Using your iPad in a public place may never be the same again, with news that a new app has been created that allows unscrupulous users to steal passwords from unsuspecting iPad users.

The app, available for iOS devices as well as Apple’s Mac platform, uses a camera to watch which keys are being pressed on the iPad – and it’s even more clever than that.

Rather than just watching where your finger is pressing on the screen, the new app, called shoulderPad, actually detects the brief, blue flash which occurs when a key is pressed on any iOS on-screen keyboard. This means improved accuracy, as well as a further distance from which this works.

Creepy stuff…

According to a blog post by the app’s creator, Haroon Meer, ‘shoulder surfing’ is what prompted the use of the humble asterisk to mask entered passwords, but this new method renders that security measure completely ineffective.

“We rarely talk about it these days, but shoulder surfing is a pretty old (but reliable) attack. This is why most password prompts are masked. Many modern mobiles (and tablets) however will highlight keys pressed on the keyboard making old style shoulder surfing attacks trivial (and reasonably automatable) again.

In an effort to (help) bring back the 90’s we decided to do some fiddling and built a quick app(on top of the awesome OpenCV framework) to automate shoulder surfing against iPads.”

This is also something that could (in theory, at least) be possible using CCTV, which means that our iPad passwords may never be safe again.

A real fix for this would be for Apple to remove the blue flash that is currently associated with the pressing of a key on the iOS on-screen keyboard, though we don’t expect to see that happen any time soon.

While we acknowledge that this is still a rather far-fetched security issue, we want to know: do you feel save entering passwords on an iPad?

  • I always hunch over my iPad/iPhone when entering passwords in a public place that might have CCTV cameras.

  • Dracossaint

    Typo at the bottom it reads “do you fell save” ,just a heads up and glad I own an iPhone hahaha ,I’m “safe”

  • David

    Could Apple not just remove the blue flash on certain keyboards like the lockscreen passcode one or the email one?

  • Neil

    Is it possible to create a program to read your thumb or finger print like my laptop computer ?

  • Bildo

    I think I would be able to tell if someone was up on my nutsack with a camera device while I was typing a password

  • Rob

    I guess the only caveat is the keyboard layout. An automated process would use the key location, so perhaps switching your layout while entering a password could help.

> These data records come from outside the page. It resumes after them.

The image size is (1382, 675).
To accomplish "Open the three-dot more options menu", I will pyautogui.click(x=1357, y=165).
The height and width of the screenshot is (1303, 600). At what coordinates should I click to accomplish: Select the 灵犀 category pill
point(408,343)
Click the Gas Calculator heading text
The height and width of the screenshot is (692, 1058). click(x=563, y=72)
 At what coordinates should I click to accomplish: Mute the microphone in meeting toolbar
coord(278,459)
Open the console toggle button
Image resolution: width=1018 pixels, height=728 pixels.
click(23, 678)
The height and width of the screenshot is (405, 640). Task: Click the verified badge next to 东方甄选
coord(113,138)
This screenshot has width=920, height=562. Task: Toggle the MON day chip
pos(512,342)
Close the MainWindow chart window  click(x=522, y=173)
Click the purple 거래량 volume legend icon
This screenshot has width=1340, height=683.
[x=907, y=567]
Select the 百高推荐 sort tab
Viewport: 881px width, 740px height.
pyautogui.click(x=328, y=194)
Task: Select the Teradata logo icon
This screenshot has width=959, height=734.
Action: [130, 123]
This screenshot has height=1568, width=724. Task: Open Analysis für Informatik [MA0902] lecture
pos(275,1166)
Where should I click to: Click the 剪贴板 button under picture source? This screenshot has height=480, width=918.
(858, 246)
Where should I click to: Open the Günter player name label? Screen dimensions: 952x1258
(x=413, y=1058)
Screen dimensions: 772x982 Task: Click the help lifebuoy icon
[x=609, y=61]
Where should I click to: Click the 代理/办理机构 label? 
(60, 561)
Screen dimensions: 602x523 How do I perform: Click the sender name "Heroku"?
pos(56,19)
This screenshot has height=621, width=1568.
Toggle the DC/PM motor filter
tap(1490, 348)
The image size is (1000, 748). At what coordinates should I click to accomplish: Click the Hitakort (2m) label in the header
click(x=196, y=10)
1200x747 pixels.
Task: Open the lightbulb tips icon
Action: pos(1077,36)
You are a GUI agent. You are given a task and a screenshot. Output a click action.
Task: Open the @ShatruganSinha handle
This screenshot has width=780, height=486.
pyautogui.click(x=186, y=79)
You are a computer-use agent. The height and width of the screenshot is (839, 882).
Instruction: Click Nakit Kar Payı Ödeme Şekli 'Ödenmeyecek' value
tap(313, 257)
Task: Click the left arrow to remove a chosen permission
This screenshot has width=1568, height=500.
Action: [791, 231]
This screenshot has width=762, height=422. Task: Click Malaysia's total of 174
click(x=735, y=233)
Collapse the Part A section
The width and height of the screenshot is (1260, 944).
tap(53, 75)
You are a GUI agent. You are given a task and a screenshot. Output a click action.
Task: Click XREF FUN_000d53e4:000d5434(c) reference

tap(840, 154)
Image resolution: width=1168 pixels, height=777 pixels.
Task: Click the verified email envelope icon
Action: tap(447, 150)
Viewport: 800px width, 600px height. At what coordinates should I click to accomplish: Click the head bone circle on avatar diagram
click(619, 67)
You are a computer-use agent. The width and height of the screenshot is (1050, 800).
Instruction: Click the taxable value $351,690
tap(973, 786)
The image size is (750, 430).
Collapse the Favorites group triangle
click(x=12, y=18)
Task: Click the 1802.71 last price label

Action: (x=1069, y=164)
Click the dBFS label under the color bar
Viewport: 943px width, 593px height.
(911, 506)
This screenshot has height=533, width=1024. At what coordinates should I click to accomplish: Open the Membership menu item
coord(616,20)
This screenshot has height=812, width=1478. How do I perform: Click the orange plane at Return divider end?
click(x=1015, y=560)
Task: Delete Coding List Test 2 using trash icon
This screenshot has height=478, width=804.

    Also, this is a good argument in favor of a pasteboard built into the copy/paste system, ala action menu via jailbreak. That way there are no keystrokes.

    Also a password manager solves this.

    Of course this is all useless for the unlock screen. I guess there you just have to cover your fingers.

    Of course

  • That’s pretty crazy. There needs to be a tweak that removes the blue glow from the keys.